Overview
Cursor Editor でプルリクエスト作成前に "セルフレビュー" をいれているのですが、これが思っていた以上に効果的だったので、このことについて書きます。
Cursor Editor の @PR エイリアスを利用したコードレビュー
Cursor Editor の @PR というエイリアスで master との差分のみを LLM の解析対象にいれることができます。
これを利用すると、一旦ある程度実装が終わったときに、その実装範囲を対象にした LLM によるコードレビューを入れることができます。
レビュー結果を出力して採用したければそのまま Accept をすれば変更すら自動化できます。
セルフレビューの効用
タイポの軽減
まずいちばんに感じたことはこれでした。
変数名だったりファイル名だったりといったところに潜む ありがちなタイポが劇的に減ります。
プルリクの Description の出力負荷経験
プルリクエストの Description を出力させることもできます。
「書かないといけないとわかっていてもやっぱりめんどくささを感じてしまう」ポイントだと思いますが、自分は極力そうならないようにと意識しつつも込み入った差分になるときは 「 @PR プルリクエストの Description を出力して」というプロンプトで、説明文を LLM に書いてもらっています。
レビュイーの負荷軽減
上記 2 点が改善されるだけで、そもそものプルリクエストのレビュー負荷が減ります。
また、差分においてコメントを残した方が良いポイントやテストケースの追加、より良い実装も提案してくれます。 時折、冗長すぎるコメントを残してしまうこともありますが。
ケアレスミスを軽減できる価値
自分はかなり注意力散漫なタイプで、人生でもケアレスミスに苦しんできたタイプでした。
プルリクエストもフィードバックを取り込むことに躍起になって前述したタイポなりコメント不足なり、テストケース不足といったことに悩まされて来たエンジニア人生でした。
直そうと思ってもやはり日々仕事してる中で事前の「見直し」といった作業が習慣化しなかったり、してもミスっていたりといったことが多くレビュイーに負担をかけ続けてきたなかで、このセルフレビューは個人的には画期的な発明だと感じます。

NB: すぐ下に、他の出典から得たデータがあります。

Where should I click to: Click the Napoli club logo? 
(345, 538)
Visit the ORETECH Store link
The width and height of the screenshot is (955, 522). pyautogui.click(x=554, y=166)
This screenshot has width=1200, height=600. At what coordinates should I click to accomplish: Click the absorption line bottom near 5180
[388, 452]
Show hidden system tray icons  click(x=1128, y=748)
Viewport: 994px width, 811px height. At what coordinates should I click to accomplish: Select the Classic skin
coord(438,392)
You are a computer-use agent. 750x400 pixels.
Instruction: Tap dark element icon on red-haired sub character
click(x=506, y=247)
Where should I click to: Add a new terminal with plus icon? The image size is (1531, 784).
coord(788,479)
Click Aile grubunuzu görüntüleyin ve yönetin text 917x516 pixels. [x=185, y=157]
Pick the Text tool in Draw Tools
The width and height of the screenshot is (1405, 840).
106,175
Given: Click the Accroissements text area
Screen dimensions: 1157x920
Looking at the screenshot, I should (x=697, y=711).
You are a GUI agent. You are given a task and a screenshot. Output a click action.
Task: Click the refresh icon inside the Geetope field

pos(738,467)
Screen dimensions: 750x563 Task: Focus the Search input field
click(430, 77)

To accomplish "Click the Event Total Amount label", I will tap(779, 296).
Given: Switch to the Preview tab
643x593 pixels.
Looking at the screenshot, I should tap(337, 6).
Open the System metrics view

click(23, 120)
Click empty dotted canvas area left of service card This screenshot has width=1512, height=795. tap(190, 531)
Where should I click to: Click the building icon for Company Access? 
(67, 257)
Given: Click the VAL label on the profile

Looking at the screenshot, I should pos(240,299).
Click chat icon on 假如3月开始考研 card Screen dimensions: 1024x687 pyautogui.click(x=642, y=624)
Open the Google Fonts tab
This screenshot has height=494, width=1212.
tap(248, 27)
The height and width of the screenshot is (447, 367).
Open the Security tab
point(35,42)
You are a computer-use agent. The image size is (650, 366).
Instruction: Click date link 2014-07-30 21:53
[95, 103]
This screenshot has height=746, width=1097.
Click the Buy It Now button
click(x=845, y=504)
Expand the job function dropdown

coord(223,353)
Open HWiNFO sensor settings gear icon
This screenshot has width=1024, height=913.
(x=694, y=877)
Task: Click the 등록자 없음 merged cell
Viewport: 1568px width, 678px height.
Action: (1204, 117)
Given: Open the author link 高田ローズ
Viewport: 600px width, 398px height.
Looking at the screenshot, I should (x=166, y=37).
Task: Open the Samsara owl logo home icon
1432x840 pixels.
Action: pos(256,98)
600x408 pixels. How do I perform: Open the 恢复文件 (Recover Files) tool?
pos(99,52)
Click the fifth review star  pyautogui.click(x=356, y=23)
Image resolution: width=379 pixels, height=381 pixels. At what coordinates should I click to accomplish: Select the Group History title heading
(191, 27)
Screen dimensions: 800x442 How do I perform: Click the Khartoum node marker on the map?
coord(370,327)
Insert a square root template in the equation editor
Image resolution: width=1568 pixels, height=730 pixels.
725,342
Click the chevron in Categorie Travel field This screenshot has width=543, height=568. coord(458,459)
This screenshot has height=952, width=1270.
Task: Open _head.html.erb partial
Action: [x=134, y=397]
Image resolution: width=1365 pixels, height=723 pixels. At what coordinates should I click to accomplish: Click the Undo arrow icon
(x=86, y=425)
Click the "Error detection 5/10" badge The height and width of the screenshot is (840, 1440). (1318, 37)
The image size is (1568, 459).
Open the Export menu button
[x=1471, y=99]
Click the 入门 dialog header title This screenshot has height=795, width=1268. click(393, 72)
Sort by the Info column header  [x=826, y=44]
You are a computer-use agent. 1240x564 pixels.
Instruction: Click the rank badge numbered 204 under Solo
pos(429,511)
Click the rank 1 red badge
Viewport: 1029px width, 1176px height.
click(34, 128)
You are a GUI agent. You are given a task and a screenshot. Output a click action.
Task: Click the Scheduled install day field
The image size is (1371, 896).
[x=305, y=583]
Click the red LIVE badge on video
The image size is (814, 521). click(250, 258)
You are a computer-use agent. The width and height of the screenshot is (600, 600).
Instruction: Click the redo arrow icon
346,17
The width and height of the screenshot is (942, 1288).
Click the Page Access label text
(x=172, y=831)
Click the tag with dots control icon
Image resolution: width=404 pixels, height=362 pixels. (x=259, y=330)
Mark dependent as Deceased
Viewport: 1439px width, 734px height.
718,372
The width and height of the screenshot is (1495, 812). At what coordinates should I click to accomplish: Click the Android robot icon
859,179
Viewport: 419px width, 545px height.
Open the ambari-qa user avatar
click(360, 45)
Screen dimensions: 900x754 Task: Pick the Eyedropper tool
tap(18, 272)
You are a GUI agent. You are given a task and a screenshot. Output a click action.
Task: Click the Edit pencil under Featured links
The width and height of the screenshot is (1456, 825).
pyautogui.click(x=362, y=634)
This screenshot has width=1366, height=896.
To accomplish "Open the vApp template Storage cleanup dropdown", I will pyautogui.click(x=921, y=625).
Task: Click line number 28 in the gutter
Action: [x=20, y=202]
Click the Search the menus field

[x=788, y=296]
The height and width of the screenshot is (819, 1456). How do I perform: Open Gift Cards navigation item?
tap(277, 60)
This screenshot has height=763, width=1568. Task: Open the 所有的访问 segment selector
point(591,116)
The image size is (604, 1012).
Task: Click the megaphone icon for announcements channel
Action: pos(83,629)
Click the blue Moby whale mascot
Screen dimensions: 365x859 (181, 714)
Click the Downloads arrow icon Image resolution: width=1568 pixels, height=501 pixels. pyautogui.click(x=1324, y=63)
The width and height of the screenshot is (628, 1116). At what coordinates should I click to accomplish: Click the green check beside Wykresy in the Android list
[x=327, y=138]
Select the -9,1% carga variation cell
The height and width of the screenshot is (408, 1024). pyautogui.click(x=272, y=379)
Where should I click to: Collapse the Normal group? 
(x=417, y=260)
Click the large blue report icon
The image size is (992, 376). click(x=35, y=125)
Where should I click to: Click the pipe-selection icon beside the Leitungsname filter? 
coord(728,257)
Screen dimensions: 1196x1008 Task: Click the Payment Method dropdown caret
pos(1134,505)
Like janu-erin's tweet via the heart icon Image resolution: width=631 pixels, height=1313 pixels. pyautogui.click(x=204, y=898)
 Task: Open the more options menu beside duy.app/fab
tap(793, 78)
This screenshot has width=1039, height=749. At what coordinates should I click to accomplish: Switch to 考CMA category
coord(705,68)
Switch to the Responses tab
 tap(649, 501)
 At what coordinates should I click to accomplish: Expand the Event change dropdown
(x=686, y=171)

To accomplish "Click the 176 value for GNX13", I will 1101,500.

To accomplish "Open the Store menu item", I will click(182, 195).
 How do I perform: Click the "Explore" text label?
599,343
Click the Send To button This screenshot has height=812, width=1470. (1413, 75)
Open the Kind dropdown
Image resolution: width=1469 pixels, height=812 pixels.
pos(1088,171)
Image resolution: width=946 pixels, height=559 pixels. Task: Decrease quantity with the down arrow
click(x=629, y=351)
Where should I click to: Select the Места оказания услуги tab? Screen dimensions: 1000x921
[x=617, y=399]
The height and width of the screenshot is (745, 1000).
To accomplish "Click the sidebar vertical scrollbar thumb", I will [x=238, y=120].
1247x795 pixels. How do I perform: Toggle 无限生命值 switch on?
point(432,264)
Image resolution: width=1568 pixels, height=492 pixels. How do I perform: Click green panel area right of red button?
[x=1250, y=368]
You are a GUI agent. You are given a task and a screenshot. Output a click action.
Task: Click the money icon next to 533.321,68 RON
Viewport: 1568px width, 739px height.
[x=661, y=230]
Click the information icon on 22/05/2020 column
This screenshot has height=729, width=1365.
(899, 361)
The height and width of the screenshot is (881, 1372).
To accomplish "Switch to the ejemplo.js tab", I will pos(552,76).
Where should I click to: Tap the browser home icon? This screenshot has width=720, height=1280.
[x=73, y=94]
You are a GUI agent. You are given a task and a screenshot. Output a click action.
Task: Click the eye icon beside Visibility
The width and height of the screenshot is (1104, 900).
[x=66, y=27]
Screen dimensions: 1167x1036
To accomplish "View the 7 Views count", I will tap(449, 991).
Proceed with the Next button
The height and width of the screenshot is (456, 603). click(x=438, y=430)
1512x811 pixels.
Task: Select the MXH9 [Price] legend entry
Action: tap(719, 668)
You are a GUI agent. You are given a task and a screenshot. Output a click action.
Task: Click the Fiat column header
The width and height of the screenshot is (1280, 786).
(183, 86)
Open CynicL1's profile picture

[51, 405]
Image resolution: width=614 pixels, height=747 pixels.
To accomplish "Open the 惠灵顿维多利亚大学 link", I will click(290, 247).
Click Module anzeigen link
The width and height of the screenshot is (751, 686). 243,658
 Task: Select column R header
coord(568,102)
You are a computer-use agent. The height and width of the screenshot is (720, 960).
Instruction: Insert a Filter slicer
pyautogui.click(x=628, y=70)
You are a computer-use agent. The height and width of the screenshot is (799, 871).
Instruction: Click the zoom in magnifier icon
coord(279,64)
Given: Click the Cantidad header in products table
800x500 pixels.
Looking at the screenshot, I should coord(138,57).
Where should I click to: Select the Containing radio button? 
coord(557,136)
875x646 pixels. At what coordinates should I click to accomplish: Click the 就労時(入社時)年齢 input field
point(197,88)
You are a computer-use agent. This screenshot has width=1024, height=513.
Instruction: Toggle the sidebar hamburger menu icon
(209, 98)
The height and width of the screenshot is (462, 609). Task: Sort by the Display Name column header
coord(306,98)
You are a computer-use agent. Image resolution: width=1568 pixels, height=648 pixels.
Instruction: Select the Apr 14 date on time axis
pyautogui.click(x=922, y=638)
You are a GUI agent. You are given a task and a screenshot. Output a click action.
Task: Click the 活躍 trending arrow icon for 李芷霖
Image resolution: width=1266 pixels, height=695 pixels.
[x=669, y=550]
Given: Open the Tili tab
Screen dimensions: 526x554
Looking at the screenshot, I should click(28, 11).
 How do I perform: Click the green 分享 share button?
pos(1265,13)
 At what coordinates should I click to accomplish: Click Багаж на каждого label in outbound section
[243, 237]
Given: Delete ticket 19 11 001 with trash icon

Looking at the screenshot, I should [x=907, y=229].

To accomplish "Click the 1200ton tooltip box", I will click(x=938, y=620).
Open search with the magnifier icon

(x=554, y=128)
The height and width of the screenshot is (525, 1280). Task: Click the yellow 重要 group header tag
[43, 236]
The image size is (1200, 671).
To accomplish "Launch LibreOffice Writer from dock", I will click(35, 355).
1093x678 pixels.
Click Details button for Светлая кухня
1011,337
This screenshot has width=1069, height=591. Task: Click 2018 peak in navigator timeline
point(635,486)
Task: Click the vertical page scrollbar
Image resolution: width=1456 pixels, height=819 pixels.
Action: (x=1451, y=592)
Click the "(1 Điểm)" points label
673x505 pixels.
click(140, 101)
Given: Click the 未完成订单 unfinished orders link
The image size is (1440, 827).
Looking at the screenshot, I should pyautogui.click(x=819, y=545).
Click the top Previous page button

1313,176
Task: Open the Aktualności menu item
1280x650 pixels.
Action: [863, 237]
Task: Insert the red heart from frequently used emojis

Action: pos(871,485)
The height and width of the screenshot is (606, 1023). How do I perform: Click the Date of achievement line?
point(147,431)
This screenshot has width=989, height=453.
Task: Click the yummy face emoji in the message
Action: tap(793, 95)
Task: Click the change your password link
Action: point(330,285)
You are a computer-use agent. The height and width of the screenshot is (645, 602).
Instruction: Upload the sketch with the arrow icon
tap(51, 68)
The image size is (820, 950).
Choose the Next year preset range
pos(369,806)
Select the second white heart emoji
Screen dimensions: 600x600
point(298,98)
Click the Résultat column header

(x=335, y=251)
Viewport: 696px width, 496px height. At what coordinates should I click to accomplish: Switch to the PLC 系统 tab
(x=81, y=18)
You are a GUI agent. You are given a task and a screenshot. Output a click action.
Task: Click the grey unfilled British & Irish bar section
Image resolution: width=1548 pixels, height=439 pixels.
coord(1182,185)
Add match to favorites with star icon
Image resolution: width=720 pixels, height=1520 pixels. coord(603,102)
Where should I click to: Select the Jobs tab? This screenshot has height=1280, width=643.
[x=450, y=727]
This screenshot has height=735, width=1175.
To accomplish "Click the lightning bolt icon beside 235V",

自分と同じようなタイプの方にも刺さるんじゃないでしょうか。
Vibe Coding による出力は期待値のブレも一定ありますが、少なくともその出力において自分が述べている「ケアレスミス(人間的なミス)」はほぼ無いという安心感があります。
僕自身は LLM によるコーディング支援はものすごくありがたいと感じますし、自分がペインに思っていたところがバチッと現実の業務にも速攻で生きています。出力ガチャばかり注目されますが、現実の業務に生きるポイントというのはこういう(相対的に)地味なポイントなんだなと感じました。
最近のお気に入りは @ PR で作った差分に対してセルフレビューを回せる機能。自分はタイポやコメント間違いなどのケアレスミスが多くてレビュアーへ負担をかけてしまうタイプなので、PR作る前に差分の意図を渡してCursorでレビューしてもらうことでミスを減らせるのが自分にもチームにも非常に良い。